对所测定的4株米氏凯伦藻异养细菌以及NCBI数据库上与它们同源性最大的28株细菌16S rRNA序列构建系统进化树, 如图4, 可以看出28株细菌在系统发育树中主要分成Formosa、Erythrobacter、Shewanella和Marinobacter四个分支,Formosa属中存在黄杆菌科类的细菌, 与Bizionia属的细菌亲缘关系相近。从米氏藻异养细菌的系统发育树上还可以看出, 同一种属中的细菌也存在独立的分支, 可能是由于深海细菌在物种进化中受到了深海坏境的影响所致(曾润颖等, 2002; 乔洪金等, 2012)。

3 讨论

3.1 菌种的鉴定

异养细菌对于微藻的生长繁殖, 代谢都起着非常重要的作用, 所以对海洋细菌的研究已越来越多,鉴定方法也越来越多, 以前传统的表型和化学鉴定已远远不能满足, 有些传统的菌种鉴定是选用不同的代谢产物作为碳源, 以碳源作为鉴定的指标, 但是该方法前提条件是菌株要在37°C条件下正常生长, 一般来说, 海洋细菌最适生长温度为10—25°C, 所以这种方法是不适用的, 而且细菌很多种属之间生理生化特征都比较相似, 随着分子生物学研究的深入,目前16S rRNA已经成为细菌系统分类学研究中最常用也是最有效的分子指标, 被广泛地应用于各种微生物的遗传特性和分子差异的研究(曾润颖等, 2002)。
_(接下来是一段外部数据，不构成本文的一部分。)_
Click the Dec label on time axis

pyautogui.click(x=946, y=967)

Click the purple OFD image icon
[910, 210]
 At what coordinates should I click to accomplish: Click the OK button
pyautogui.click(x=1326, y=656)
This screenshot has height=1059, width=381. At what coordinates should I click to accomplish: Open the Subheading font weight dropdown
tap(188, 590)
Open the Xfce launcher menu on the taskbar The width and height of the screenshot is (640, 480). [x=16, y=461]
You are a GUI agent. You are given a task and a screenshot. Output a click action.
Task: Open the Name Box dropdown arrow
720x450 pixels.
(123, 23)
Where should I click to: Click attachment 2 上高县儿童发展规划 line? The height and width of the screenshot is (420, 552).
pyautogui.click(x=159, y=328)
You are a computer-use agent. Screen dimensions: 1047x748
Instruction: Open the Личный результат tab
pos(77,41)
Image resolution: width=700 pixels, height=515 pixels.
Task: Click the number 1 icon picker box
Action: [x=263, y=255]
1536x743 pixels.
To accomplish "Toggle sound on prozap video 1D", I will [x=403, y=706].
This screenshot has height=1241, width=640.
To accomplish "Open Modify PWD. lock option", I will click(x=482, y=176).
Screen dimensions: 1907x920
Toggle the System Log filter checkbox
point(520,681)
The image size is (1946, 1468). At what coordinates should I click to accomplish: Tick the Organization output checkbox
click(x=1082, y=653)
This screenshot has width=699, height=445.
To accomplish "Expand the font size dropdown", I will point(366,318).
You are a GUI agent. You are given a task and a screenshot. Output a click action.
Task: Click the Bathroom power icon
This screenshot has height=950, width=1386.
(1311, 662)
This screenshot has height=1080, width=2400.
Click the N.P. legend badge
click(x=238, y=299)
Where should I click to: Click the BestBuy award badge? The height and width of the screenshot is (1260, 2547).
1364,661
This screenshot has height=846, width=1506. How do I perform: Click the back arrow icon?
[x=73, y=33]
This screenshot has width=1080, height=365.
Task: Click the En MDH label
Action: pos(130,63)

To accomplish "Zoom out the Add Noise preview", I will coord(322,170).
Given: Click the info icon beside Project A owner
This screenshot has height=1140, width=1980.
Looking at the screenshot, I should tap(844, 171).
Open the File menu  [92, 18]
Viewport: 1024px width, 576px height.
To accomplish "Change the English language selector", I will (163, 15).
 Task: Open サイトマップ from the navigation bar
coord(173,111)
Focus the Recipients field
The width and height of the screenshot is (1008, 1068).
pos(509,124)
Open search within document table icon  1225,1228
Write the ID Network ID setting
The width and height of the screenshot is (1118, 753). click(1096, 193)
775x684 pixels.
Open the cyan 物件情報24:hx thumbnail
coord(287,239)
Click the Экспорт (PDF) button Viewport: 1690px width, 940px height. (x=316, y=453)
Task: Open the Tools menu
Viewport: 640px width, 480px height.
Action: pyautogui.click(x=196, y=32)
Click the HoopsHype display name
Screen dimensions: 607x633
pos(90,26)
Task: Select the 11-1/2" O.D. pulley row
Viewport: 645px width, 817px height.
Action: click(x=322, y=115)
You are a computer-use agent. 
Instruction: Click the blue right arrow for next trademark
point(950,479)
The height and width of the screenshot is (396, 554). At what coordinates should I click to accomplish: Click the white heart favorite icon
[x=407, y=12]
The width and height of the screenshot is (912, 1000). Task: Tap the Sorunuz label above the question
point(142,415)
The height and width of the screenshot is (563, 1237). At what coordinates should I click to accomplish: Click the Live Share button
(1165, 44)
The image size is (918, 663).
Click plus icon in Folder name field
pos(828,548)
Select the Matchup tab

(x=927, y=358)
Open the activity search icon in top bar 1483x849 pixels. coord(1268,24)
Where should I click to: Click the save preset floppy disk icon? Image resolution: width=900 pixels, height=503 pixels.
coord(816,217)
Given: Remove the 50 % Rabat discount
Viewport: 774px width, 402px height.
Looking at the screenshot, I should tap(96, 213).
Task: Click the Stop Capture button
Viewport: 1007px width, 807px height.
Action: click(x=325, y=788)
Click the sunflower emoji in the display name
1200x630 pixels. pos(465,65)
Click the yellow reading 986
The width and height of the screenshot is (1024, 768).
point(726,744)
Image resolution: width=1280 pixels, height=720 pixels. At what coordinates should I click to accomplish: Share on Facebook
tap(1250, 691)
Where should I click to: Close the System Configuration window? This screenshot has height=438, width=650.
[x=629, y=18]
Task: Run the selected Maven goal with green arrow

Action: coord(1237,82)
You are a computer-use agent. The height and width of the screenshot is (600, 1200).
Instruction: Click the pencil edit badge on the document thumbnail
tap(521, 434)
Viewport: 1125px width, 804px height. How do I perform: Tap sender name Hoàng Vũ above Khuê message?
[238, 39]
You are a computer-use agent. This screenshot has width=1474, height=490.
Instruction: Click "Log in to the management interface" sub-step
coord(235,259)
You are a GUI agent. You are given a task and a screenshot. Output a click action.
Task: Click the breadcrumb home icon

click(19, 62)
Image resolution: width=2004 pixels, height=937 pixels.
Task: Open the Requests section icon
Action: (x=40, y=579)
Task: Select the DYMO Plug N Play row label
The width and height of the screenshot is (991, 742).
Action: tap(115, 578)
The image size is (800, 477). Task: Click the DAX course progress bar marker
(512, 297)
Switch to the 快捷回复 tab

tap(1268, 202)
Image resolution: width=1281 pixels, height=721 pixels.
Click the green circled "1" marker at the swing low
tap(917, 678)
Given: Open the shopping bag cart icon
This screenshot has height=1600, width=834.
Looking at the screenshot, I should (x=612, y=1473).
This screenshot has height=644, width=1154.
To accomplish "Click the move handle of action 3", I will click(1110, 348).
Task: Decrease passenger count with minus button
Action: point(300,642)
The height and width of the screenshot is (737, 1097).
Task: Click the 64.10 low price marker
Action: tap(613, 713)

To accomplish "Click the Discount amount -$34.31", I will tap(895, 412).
利用分子方法研究藻类附生细菌群落的组成, 是简便、快速又有效的一种方法。相比于陆地微生物, 海洋微生物的分离培养会更加困难, 目前可以被分离培养的海洋微生物比例不到0.1%。由于海洋附生细菌和其宿主之间存在着非常特殊的相互依赖的关系,即竞争拮抗和相互促进关系, 所以藻际细菌很难分离, 或者离开这一藻际微环境, 分离的细菌难以培养,而且人工培养的细菌也可能会发生一定的变化。

3.2 4株米氏凯伦藻异养细菌

P1细菌与Formosa核苷酸序列同源性达到了100%, 但与其最接近的种相似度只有95%, 所以P1只能确定到属的水平, 其中与黄杆菌属(Flavobacterium)序列相似度达99%, 黄杆菌属是新建的一个菌属, 为革兰氏阴性菌, 分布于土壤、淡水和海洋中, 有研究表明, 黄杆菌属能诱导孔石莼形态发生变化(Nakanishiet al, 1996), Fukami等(1992)还发现黄杆菌属具有溶藻活性; P2细菌与赤细菌属(Erythrobacter)序列相似性达到了100%, 同时与其最接近的种E. piscidermidis序列相似度也达100%, 赤细菌属是一类光合细菌,具有营养、净化水体等作用(李筠等, 2006)。张春丹等(2011)在对瓶装泥螺和蟹糊细菌多样性研究中筛选到了一株E. piscidermidis细菌。芳烃赤细菌(E.aromatiphilus)能降解原油, 清理海洋中石油的污染(谭田丰, 2006); P3与希瓦氏菌属(Shewanella)序列相似性达到99%, 且和S. putrefaciensHac411菌株序列相似度也达到99%, 希瓦氏菌属通常可以从海藻、贝类、鱼的表面分离到, 有些希瓦氏菌可以引起鱼的腐败, 微生物膜中的希瓦氏菌对浒苔属游孢子的生殖具有促进作用(Pratixaet al, 2003)。刘杰等(2009)从暴发的浒苔上分离到了2株希瓦氏菌属。王彪等(2010)从厦门白城海域的潮间带表面沉积物中筛选到一株具有电催化活性的菌株Shewanellasp. S2, 具有产电活性; P4细菌与海杆状菌属(Marinobacter)序列相似性达到了99%, 与其最接近的种——除烃海杆菌(M.hydrocarbonoclasticus)相似度也达到了99%, 海杆菌,革兰氏阴性, 可以利用多糖类和有机酸类的碳源, 且对氨苄青霉素、氧哌嗪青霉素等多种抗生素敏感, 李倩等(2011)从黄海沉积物中分离到了一株Marinobactersp. PY97S, 它能降解多种多环芳烃和烷烃的海洋石油, 具有应用到溢油污染海洋环境生物修复的潜力。由于低蛋白酶具有温度低、热敏感等特点,是一类非常重要的工业用酶, 林念炜等(2004)从南极海域沉积物中筛选到的一株Marinobactersp. R2就具有产低温蛋白酶的功能。高玉光(2011)在研究油田采油功能菌时, 从北海分离到了除烃海杆菌, 具有石油烃降解功能。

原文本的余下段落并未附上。